BAG - 4 Kata Ayah

501 45 2
                                    

Don't forget to vote and comment, ya

Happy reading!!!

***
"Ini minum dulu, lo pasti haus gara-gara nahan marah terus." Juna menyodorkan sebotol minuman ke arah Eil, yang oleh gadis itu hanya Ia tatap tanpa minat. Merasa bahwa Eil tak kunjung menerimanya, oleh Juna diraihlah tangan Eil yang mana membuat gadis itu mau tak mau menerima minuman tersebut. Eil masih dengan setia melayangkan tatapan sinisnya, dari awal pertemuannya dengan Juna, Ia selalu tidak bisa bersahabat dengan laki-laki itu, Juna benar-benar manusia yang berwujud cobaan bagi Eil.

"Kita ke sini, tujuan lo apa sih kak?" tanya Eil langsung.

Juna menghela nafasnya dengan kasar, menatap ke arah Eil yang juga dibalas dengan tatapan menyebalkan dari gadis itu. "Lo nggak takut bakal dicap buruk sama orang-orang, ya?" tanya Juna dengan nada sarkas.

Eil hanya diam beberapa saat, memikirkan kembali hal-hal yang baru saja terjadi, Ia yang tiba-tiba datang ke sekretariat, melihat namanya di pengumuman kelulusan, lalu setelahnya melampiaskan kekesalannya pada Juna di hadapan banyak orang.
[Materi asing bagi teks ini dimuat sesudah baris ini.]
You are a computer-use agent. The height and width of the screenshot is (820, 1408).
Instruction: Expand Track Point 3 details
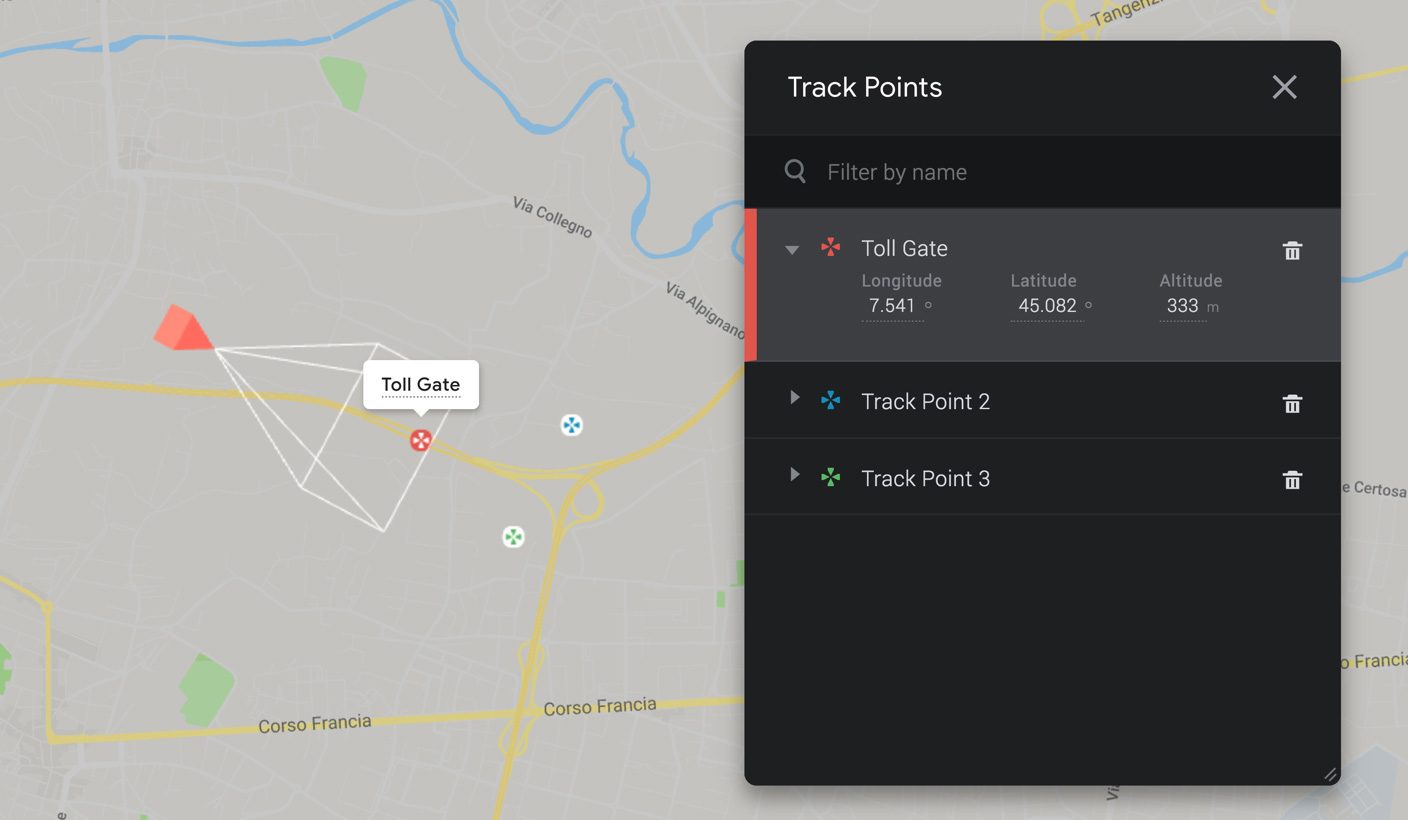pyautogui.click(x=795, y=475)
Bahkan Raka turut serta memarahinya.

"Gue nggak hidup di atas penilaian orang lain, dan juga, kenapa lo jadi ngomong informal begini sama gue, kak?" tanya Eil.

Juna hanya tersenyum, sekali lagi, Eileria adalah gadis yang berbeda. Jarang sekali rasanya Ia bertemu dengan seseorang yang hidup semaunya, tidak memperdulikan apa yang menjadi perkataan orang lain. Untuk beberapa alasan, Juna semakin ingin mengenal Eil lebih dalam.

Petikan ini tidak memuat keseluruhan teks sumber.